The lady withe the glorious smile

Quelle surprise!

Travel theme: Unexpected – We first visited Mochignano Chiesa in 2007 when the sun shone in a clear blue sky for the entire two weeks. When we returned in 2009 we knew about the cowbells and the cows that fidgeted all night, the farmer’s dogs that barked at the sound of a moth and the bells in the adjacent bell tower that could wake the dead. What we were not expecting was sweltering heat followed by torrential downpours and thunderstorms, a weather sequence that lasted the entire fortnight.

Mochignano Chiesa, BagnoneMochignano Chiesa, BagnoneMochignano Chiesa, BagnoneMochignano Chiesa, Bagnone

Mochignano Chiesa is a small hamlet in the Tuscan hills above the sleepy town of Bagnone where nothing, but nothing ever happens. Imagine our surprise, when, on our return home, Bagnone was suddenly in all the news – now that was unexpected!

I recognise Antonio Razzoli, the owner of the newspaper shop – I promise you Antonio, it was not us 🙂

Weekly Photo Challenge: From Above

Weekly Photo Challenge – as soon as I saw this week’s photo challenge I immediately thought of a long ago trip to San Gimignano and the views from the towers.  I don’t remember if this is true of all of them but at least one of them is ‘hollow’; in other words there is nothing at its centre such that the iron stairs ascend its inner walls surrounded by a void.  This not only demands a head for heights but a degree of faith in the local civil engineers.  The pictures were taken in early September 2001 from Torre Grossa which stands at 54 metres.  As cinema buffs will know, the continued existence of these towers is entirely due to the bloody-minded grit and determination of Judi Dench and Maggie Smith et al (Tea with Mussolini) ;-):

San GimignanoSan Gimignano

 

(click on images to enlarge)

Mochignano Chiesa

The snows have disappeared from Northumberland and now it is raining, constantly.  In this thoroughly depressing weather it is good to remember the dry heat of summer, not something we have experienced much of in the UK over the last two years.
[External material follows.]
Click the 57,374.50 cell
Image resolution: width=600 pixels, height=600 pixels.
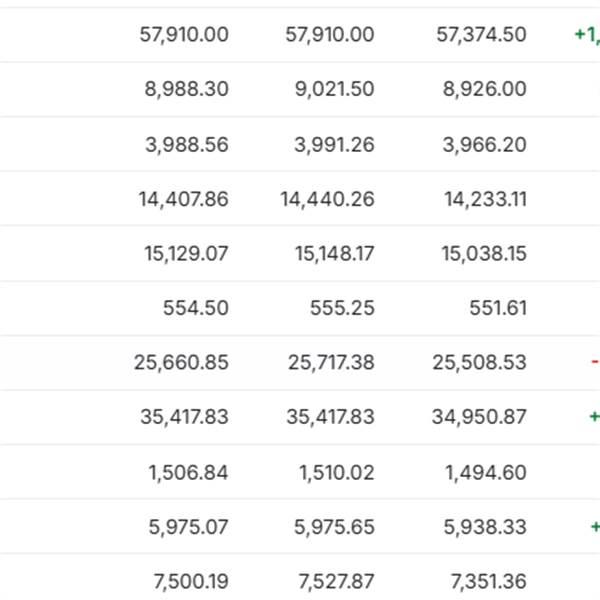click(x=481, y=35)
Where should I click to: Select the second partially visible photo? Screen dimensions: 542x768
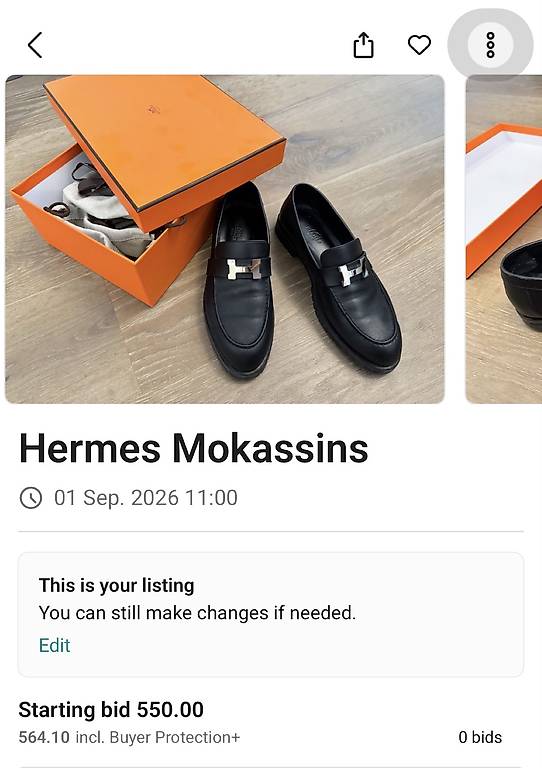point(503,239)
This photograph seems to capture the much missed warmth of an Italian summer – there is an intense heat that seems to be burning down on their shoulders and rising from the road – is it my imagination or are those paws intentionally floating above the tarmac.

The picture was taken in the small hamlet of Mochignano Chiesa above Bagnone in northern Tuscany in 2007 – take me back.
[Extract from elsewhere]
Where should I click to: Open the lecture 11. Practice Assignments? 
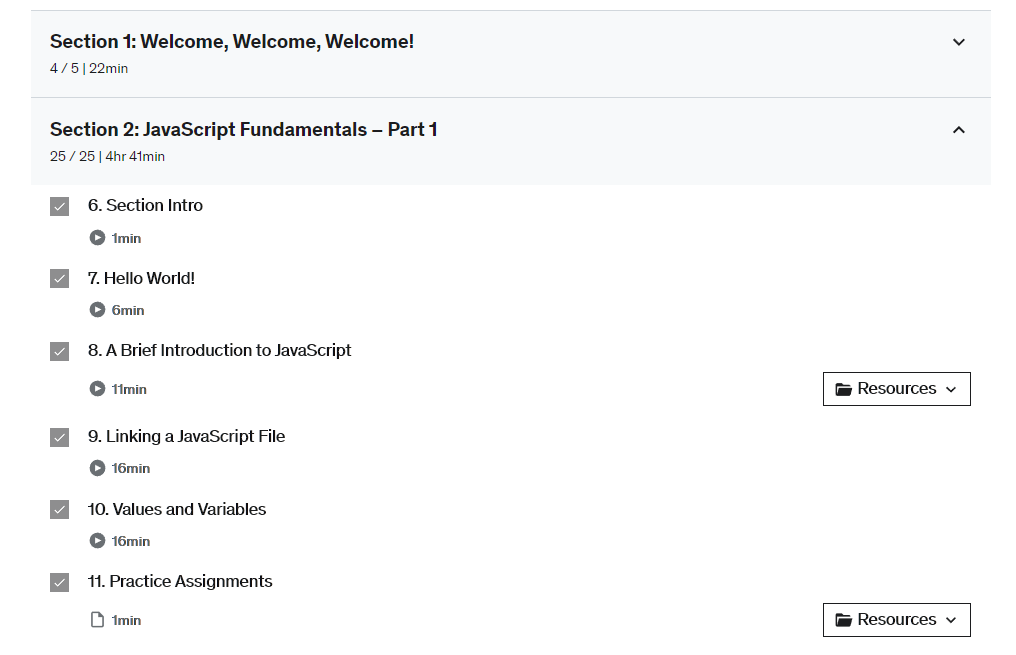tap(180, 581)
Mochignano Chiesa(click on the image to enlarge)

A wedding in the family

This wedding photograph was taken on 21st October 1921 at Longparish, near Andover, Hampshire.  The bride is Florence May and the groom Frederick Earnest, my maternal grandparents.  The leaves on the ground confirm this is an autumnal event whilst the general lack of smiles reflects the solemnness of the occasion; it was not a happy union.

The original picture is badly faded but increasing the contrast has resurrected the disappearing faces from a distant past although they remain, for the most part, resolutely glum.  I confess I am having some difficulty in identifying the participants at the wake, even May doesn’t look herself but there is no mistaking Fred who retrospectively, would undoubtedly wish he had been elsewhere.

The WeddingI am certain that the man standing second to the left from Fred is his father, Benjamin Buscall Deaves (all forenames) and the lady seated to the right of May is Emily, her mother whose headgear is completely out of step with the times and the other guests.  She was still resolutely wearing such hats in the late thirties as other photographs prove.

This photograph brought to mind another such event I witnessed in northern Tuscany a few years back.  A modern occasion, the bride is not an exhibitionist; she was forced to lift her dress to see her high heels lest they skewered themselves between the boardwalk cracks.  I once entered this in a photo competition sponsored by a car company – it was entitled Alfa Male.

Appearances can be deceptive – the assumption is that the bride could not be happier on this, her great day.  This was her summoning her new husband a few minutes later.

Like Fred and May, I am certain they lived happily ever after.